Thanks, Simon - great article. I think a lot of us in the UK are simultaneously feeling excitement and caution. There's a lot of potential for great progress there but the psychological school has a very powerful grip on the media and the medical establishment and is deeply vested in its position. I think it's going to be a very interesting first six months with what have been seen as opposing forces inside that same tent and I'm looking forward to seeing what will come out of it.
 
Thanks, Simon - great article. I think a lot of us in the UK are simultaneously feeling excitement and caution. There's a lot of potential for great progress there but the psychological school has a very powerful grip on the media and the medical establishment and is deeply vested in its position. I think it's going to be a very interesting first six months with what have been seen as opposing forces inside that same tent and I'm looking forward to seeing what will come out of it.
Thanks, Sasha

Yes, we don't know how things will turn out, but I am optimistic this will be very good for biomedical research. Stephen Holgate has been a key figure working in this for several years - as head of the MRC CFS/ME Expert group before this. That too involved both biomedical and psychological researchers, yet the main thing to emerge from it was the MRC's first ever ring-fenced fund for biomedical research. With him as Chair I don't think there is much danger of it being 'hijacked'.

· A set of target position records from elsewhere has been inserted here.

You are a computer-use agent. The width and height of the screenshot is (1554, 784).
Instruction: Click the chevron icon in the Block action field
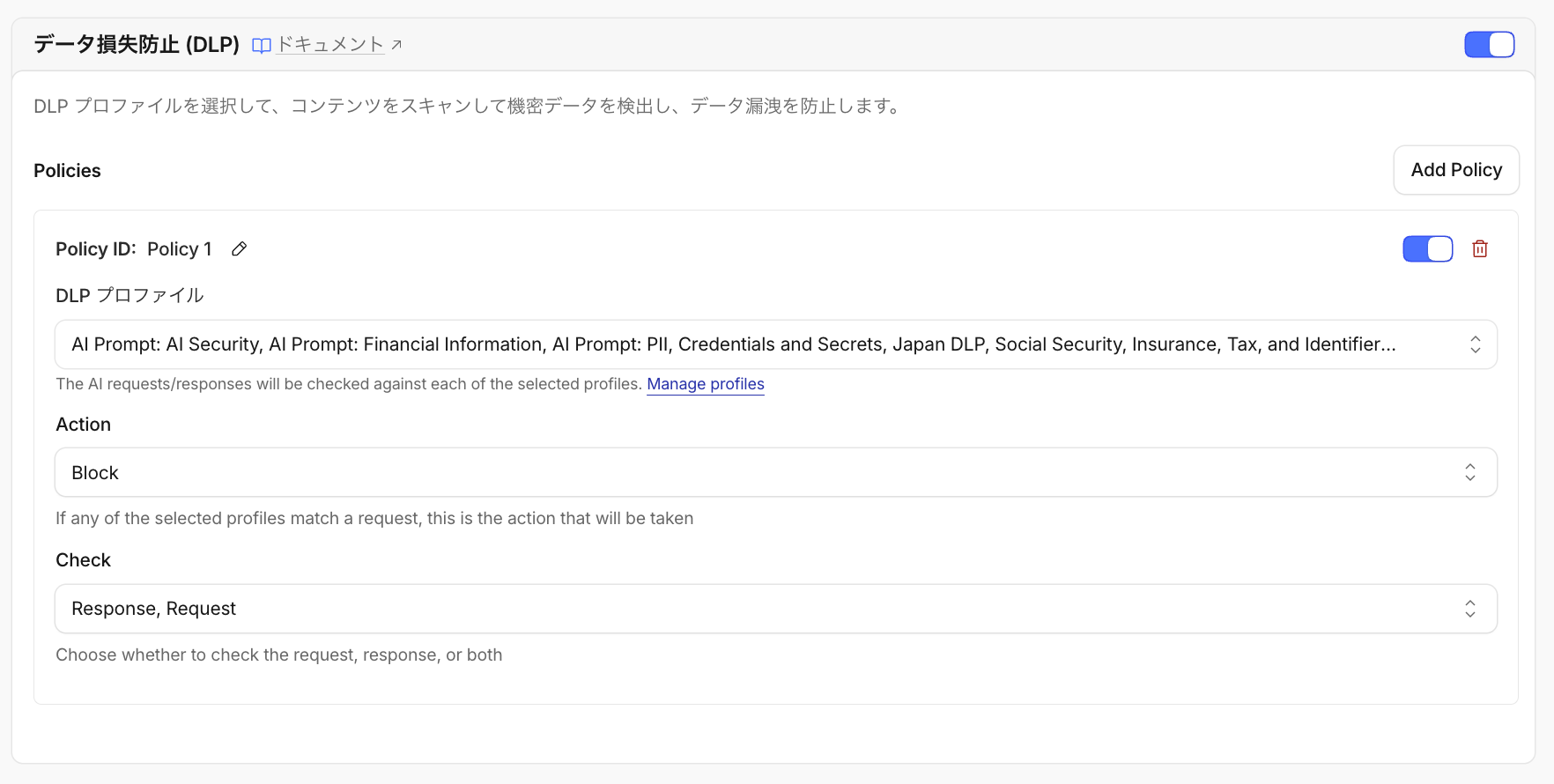(1470, 472)
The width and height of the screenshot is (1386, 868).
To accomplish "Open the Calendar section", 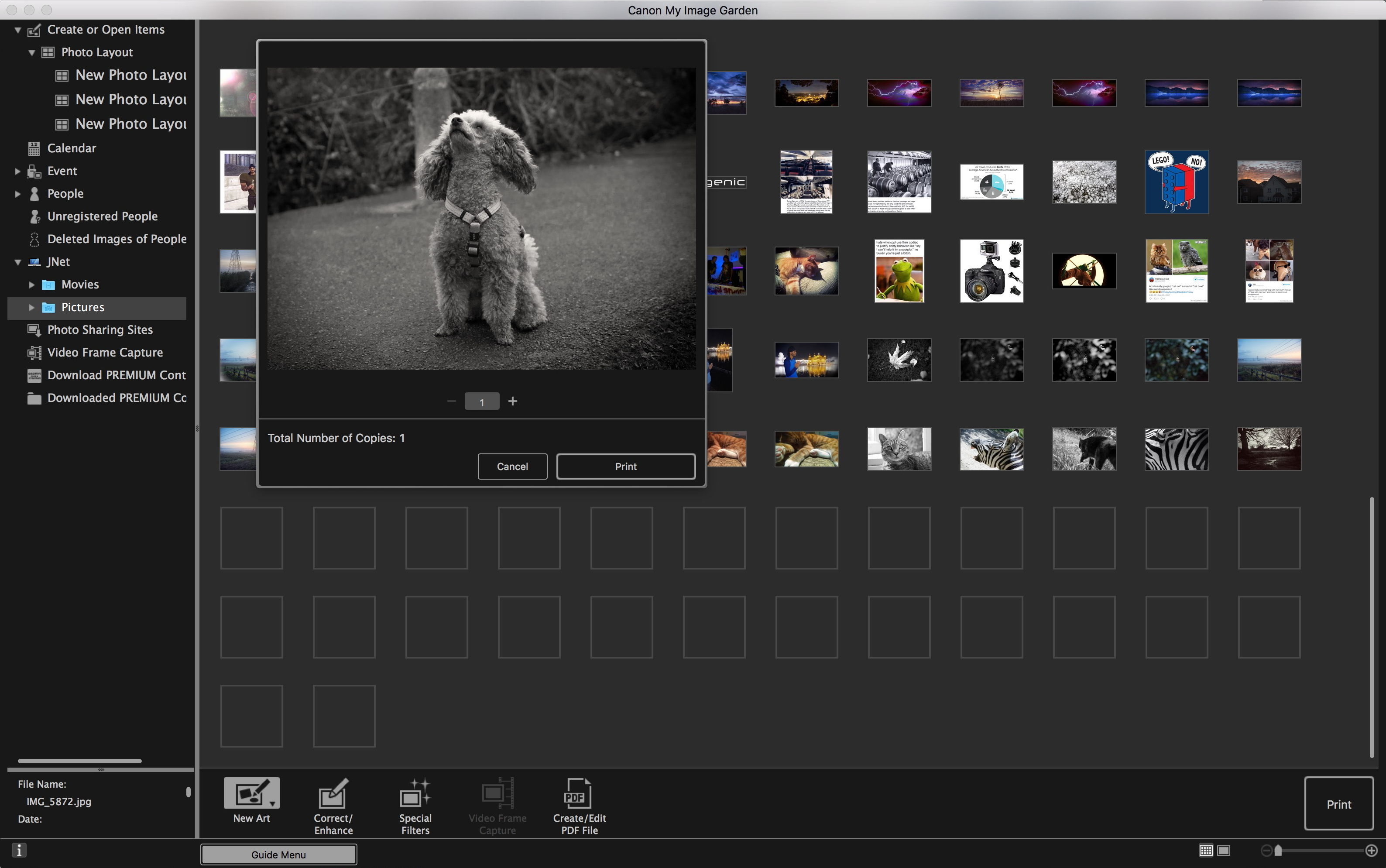I will tap(72, 148).
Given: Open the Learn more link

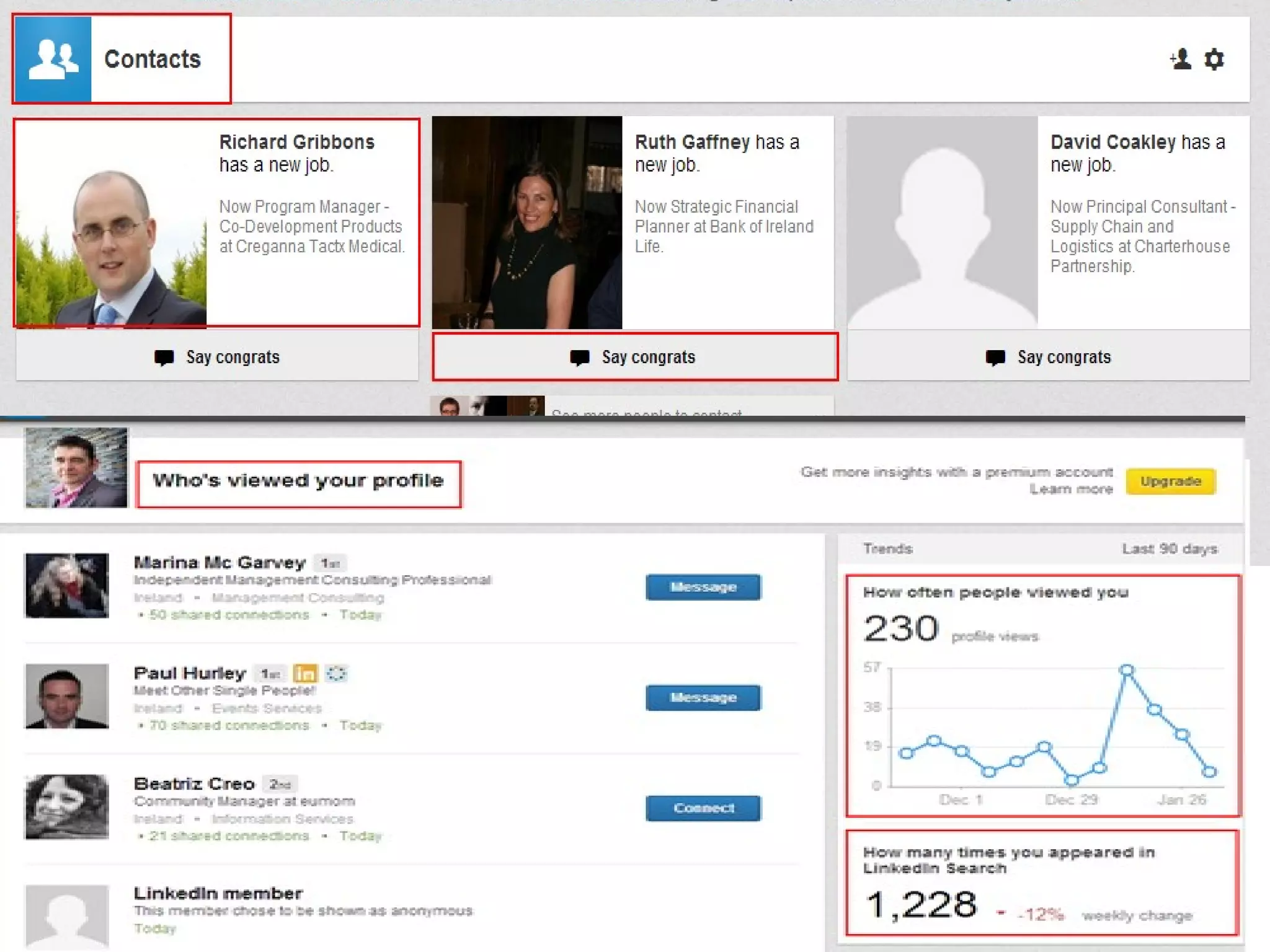Looking at the screenshot, I should (x=1071, y=490).
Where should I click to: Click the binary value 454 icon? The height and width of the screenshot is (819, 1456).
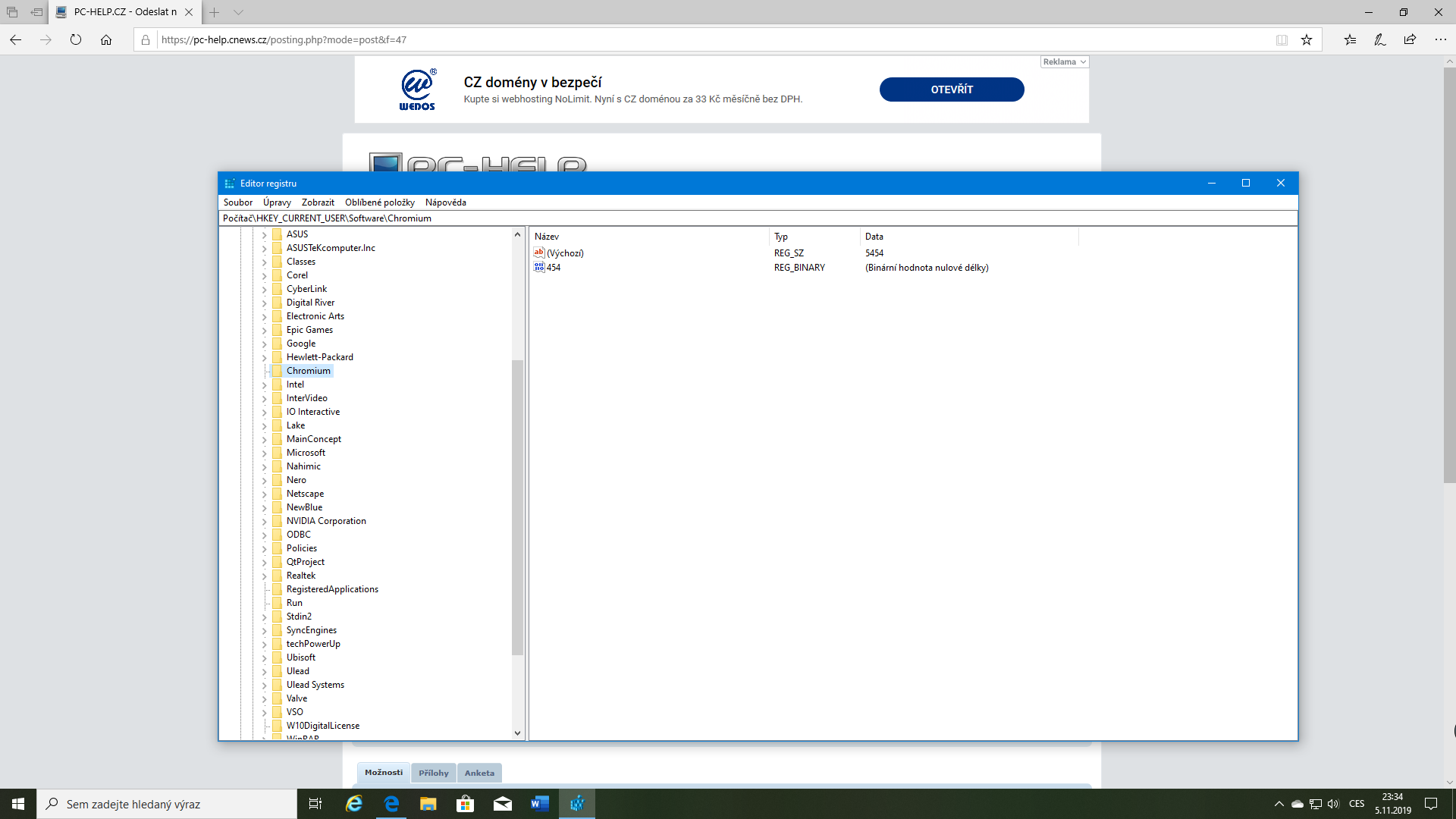click(539, 267)
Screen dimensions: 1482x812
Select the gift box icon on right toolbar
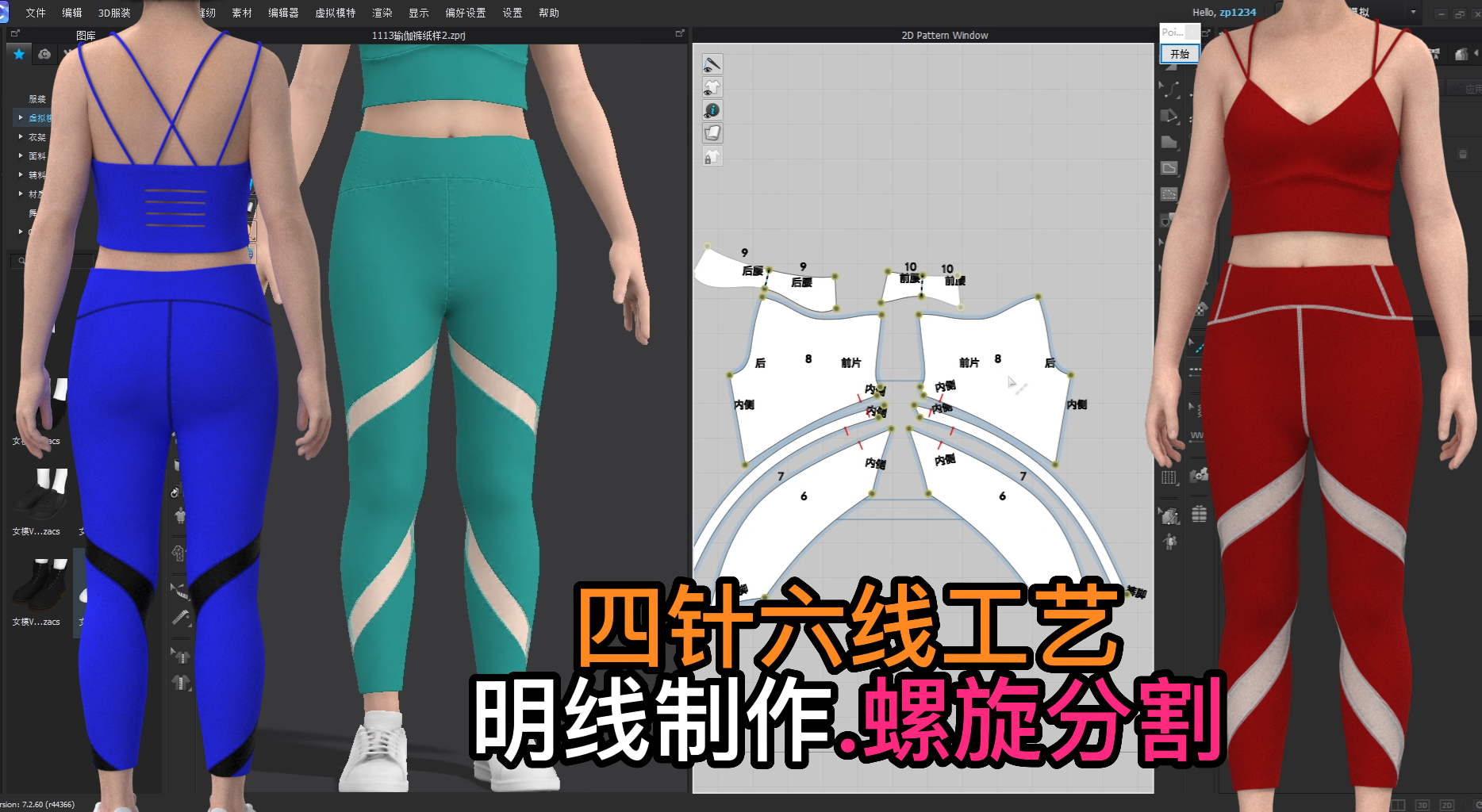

At the same time I don't think there has to be a problem with having researchers with competing viewpoints in the same collaboration. There are researchers with competing viewpoints in many fields, and even where researchers share a similar viewpoint there can be immense competition between them (virology, for instance, has been described as a 'contact sport', which is perhaps one reason why the whole XMRV thing became so heated). This isn't necessarily a bad thing, and such competition can drive research to greater heights. Arguably one thing CFS has lacked has been robust testing of competing hypotheses, and such rigorous testing playing out in journals could be a positive step. What would help is all researchers working together to maximise interest in and funding for their field and hopefully that will happen here. It should be an intersesting ride.
 
Nice one Simon. Another good article for PR... you're on a roll now. I'd certainly like to see a robust testing of hypotheses for CFS - ideally before they'd been allowed to affect how patients are treated.
 
Nice one Simon. Another good article for PR... you're on a roll now. I'd certainly like to see a robust testing of hypotheses for CFS - ideally before they'd been allowed to affect how patients are treated.
:) And thanks
 
Thanks Simon, a very well-pitched article! And informative, as always!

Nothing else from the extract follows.